「滝」の俳句~私の心に見えたもの

220728 佐々木博子(「滝」瀬音集・渓流集・瀑声集 推薦作品より)

裸婦像にジャズが流るる秋の街 山本峰子 「滝」12月号<滝集>

2015-12-21 04:28:38 | 日記
 仙台市で例年催される、ジャズフェステバルの景であろう。
ケヤキ並木も色づきはじめ、空は高く青く澄みわたっている。
ジャズは、独特の力強いリズムで、町のおちこちから流れ、
あふれている。その中に「裸婦像」を捉えた作者の目は確か
である。裸婦像と共に、秋の日のジャズフェステバルに浸っ
ている、作者の顔が見えてくる。(庄子紀子)

はんなりと素焼きの器秋深し 今野紀美子 「滝」12月号<滝集>

2015-12-20 04:43:24 | 日記
 陶芸がアマチュアの間でも大人気である。陶芸ブームとい
ってもよい。市や町の生涯学習などでも趣味の講座で行われ
ているところが多い。陶芸の工程は、通常粘土を練ることか
ら始まる、この練りも硬さの均一や空気を完全に抜かなけれ
ばならないので大変な力仕事である。成形、文様付け、乾燥、
素焼きと流れて行くのである。陶芸のフアンが工房を訪れる
とき。印象に残るのは、ある程度形となった素焼きの状態か、
完成品の作品である。鉄分を多く含んだ土を使うと、素焼き
後の色合いは鮮やかな色になるという。
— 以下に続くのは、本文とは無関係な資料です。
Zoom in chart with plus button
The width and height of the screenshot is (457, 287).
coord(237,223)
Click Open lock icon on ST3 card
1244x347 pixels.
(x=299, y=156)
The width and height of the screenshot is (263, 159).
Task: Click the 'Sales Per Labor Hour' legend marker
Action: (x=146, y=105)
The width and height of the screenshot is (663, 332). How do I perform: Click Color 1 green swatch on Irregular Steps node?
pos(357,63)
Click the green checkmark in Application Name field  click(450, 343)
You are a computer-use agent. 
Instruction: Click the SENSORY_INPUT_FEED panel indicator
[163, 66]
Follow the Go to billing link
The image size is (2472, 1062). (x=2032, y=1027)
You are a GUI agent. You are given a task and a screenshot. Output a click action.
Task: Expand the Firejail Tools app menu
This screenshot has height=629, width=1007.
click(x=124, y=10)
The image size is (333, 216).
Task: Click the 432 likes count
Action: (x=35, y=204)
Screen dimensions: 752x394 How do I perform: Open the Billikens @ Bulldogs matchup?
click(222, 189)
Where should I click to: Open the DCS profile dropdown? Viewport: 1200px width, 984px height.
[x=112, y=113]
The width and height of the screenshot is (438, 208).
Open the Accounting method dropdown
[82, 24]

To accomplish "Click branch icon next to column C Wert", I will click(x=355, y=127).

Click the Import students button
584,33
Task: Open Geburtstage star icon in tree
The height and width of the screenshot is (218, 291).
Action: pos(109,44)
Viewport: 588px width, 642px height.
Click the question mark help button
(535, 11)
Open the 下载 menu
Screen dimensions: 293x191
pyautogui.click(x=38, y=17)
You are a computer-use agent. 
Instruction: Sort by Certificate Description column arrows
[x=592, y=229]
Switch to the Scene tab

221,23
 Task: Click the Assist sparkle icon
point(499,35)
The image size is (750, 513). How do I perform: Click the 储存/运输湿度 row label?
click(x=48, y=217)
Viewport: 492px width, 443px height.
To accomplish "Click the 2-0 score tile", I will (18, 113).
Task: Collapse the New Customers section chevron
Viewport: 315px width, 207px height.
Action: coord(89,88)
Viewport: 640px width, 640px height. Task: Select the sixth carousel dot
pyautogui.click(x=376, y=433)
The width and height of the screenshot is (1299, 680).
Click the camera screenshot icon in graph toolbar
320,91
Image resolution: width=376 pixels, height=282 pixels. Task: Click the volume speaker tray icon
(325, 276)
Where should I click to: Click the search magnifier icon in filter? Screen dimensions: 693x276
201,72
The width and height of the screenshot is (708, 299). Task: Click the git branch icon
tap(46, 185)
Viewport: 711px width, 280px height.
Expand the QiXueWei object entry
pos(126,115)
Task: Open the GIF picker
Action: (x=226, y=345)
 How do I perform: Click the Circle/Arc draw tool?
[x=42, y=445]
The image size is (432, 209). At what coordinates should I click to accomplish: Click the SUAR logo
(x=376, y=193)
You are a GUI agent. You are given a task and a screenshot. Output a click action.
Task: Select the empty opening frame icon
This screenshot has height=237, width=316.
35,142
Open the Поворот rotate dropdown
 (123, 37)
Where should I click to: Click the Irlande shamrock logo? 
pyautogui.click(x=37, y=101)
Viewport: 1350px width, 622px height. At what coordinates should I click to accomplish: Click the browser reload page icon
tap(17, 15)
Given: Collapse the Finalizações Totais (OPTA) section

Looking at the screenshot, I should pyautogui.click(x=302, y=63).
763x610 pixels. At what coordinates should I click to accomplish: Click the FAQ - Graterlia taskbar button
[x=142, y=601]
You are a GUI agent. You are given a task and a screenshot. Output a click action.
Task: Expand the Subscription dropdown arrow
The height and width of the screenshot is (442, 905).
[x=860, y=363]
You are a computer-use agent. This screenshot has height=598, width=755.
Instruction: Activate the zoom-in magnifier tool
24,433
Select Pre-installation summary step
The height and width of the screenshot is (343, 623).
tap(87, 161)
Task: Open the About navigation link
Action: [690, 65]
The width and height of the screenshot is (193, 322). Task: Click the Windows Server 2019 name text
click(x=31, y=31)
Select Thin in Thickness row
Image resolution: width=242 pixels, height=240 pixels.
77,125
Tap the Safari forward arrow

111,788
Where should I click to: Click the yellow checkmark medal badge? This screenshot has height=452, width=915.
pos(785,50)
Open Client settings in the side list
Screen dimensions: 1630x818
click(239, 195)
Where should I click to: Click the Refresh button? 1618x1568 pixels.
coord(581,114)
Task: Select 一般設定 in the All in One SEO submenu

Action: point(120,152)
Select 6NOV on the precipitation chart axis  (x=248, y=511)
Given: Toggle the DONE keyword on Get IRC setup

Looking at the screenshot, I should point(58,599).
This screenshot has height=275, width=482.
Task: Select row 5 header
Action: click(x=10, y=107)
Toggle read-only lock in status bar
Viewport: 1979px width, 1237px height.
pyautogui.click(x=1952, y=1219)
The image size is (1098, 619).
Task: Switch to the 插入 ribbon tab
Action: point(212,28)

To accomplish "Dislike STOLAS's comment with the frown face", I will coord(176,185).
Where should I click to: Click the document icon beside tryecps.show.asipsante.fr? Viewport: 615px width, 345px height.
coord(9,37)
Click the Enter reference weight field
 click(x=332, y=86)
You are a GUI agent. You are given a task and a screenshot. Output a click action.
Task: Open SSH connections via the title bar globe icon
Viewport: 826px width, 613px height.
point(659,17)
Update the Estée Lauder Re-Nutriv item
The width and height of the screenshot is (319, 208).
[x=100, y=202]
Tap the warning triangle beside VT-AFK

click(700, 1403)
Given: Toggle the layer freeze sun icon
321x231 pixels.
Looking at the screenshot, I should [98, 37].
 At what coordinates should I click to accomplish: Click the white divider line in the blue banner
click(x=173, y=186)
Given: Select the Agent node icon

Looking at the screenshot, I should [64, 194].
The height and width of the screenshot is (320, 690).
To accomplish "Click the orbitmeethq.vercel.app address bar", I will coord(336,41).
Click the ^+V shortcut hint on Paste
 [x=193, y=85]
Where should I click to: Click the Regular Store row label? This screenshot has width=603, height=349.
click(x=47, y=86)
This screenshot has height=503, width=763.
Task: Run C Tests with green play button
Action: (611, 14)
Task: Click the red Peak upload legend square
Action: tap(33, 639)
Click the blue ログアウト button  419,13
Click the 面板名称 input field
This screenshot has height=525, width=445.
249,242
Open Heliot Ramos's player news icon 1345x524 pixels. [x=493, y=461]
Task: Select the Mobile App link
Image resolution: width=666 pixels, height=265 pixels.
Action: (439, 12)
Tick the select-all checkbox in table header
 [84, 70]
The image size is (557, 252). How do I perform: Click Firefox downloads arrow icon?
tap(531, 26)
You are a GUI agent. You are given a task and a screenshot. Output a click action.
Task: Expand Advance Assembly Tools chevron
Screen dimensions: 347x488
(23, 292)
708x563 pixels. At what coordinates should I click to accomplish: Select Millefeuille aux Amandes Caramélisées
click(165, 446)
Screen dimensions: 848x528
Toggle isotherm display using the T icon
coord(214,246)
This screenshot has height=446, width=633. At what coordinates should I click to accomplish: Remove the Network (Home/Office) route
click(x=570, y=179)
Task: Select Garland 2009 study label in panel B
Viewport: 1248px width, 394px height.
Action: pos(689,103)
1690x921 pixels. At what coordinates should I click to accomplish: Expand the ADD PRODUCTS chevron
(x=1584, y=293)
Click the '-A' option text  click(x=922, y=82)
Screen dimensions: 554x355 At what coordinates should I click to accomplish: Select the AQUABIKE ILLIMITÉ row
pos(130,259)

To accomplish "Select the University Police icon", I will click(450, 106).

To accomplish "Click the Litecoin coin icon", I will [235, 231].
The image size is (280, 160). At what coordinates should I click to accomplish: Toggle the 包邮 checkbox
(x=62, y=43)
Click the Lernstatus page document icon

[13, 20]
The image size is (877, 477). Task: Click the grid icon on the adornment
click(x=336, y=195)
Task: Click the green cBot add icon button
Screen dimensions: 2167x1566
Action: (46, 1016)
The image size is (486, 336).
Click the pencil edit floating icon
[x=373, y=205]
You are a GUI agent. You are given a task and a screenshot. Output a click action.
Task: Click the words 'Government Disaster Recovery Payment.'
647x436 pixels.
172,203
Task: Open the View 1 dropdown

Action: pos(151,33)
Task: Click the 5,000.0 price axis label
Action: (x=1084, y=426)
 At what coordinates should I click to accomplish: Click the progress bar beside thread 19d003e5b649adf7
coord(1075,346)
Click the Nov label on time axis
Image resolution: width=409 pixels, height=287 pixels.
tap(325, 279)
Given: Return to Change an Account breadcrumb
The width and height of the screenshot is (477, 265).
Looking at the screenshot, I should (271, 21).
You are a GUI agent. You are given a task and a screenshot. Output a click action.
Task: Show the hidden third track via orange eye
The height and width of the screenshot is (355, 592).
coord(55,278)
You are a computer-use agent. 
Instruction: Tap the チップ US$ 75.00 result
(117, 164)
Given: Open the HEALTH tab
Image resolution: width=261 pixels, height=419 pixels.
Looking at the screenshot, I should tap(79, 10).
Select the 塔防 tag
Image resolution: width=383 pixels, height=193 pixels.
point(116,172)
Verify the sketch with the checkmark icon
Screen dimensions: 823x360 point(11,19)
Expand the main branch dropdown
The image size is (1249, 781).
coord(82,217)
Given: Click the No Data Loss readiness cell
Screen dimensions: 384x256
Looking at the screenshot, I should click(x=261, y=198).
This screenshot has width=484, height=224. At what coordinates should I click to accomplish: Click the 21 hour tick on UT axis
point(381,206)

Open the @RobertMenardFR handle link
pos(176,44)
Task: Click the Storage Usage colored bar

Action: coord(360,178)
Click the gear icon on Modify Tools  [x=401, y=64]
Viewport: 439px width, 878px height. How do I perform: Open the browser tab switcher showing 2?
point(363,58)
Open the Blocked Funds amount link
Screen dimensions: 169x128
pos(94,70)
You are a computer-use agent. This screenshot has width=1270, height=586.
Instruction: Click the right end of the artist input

上五の「はんなりと」
が素焼きの状態を暗示している。季節は晩秋。「秋深し」に陶
芸の繊細さが伝わってくる。(鎌形清司)

鯔跳ねて晩鐘海に届きけり 成田清治 「滝」12月号<滝集>

2015-12-19 04:28:21 | 日記
 鯔は淡水、海水両域に生息する出世魚である。掲句は「晩
鐘海に」という中七から、湾での釣りの景を詠んだものか。
晩秋のよく晴れた釣り日和。港に出入りする大小の船を見た
り、抜けるように深い空を見上げたり。のんびりとした釣行
だ。あまり釣れない。山の方から夕の刻を知らせる鐘の音が
聞こえて来る。秋の日は釣瓶落としと言われるように、そろ
そろ引き上げなければならない。しかし、釣れないともう少
し、もう一匹釣れるまで。と我を忘れるのである。少し昏く
なってきた。急に寂しくなってきた。ゆったりとした静かな
湾が暮れて行く。視覚と聴覚、そして時の流れを詠んでいる。
さらに季節の移ろいまでが浮かび上がってくる佳句である。(鎌形清司)

ポケットの根付の鈴や流れ星 大友みつ子 「滝」12月号<滝集>

2015-12-18 04:02:54 | 日記
 根付。以前は和服の帯に財布などが落ちないためのものだ
そうだ。現在はおしゃれな装飾品として使われているように
思われる。
 掲句、ポケットに入れてある財布の根付が鈴だった。家族
や自分の幸せを祈って寺社に参拝した。賽銭を上げて拝む。
根付の鈴が鳴った。すがすがしい気持ちで帰りの途につく。
秋の澄んだ夜空を仰ぐ。満天の星だ。久しぶりに仰いだ夜空
の星に見とれていると、星が流れた。流れている間に願をか
ければ叶うという伝えがあるが、とても間に合わない。早く
家に帰って家人に話そう。そうだ帰りに土産を買って帰ろう。
財布を取り出すとき、また鈴が鳴った。爽やかな一齣の句で
ある。「ポケットの根付の鈴や」が素朴でいい。(鎌形清司)

大声で母呼んでゐる花野かな 浅野 稜 「滝」12月号<滝集>

2015-12-17 04:46:45 | 日記
 少年は夢を見ていた。美しい秋の草花が咲いている。母に
教えようと思って母を呼んだ。でも母は振り向いてくれない。
少年は一生懸命母を追いかけるが、距離はちじまらない。た
まらず大きな声で「おかあさーん」と呼んだ。しかし母は向
こうを向いたままだ。澄んだ空気の花野。空は抜けるように
青い。気が付いてみると、自分の発する声が声になっていな
い。少年は焦るがどうにもならない。少年はとうとう泣き出
した。そうしてもう一度大きな声で母を呼んだ。「おかあさ
ーん」。そこで少年は目が覚めた。母は永遠である。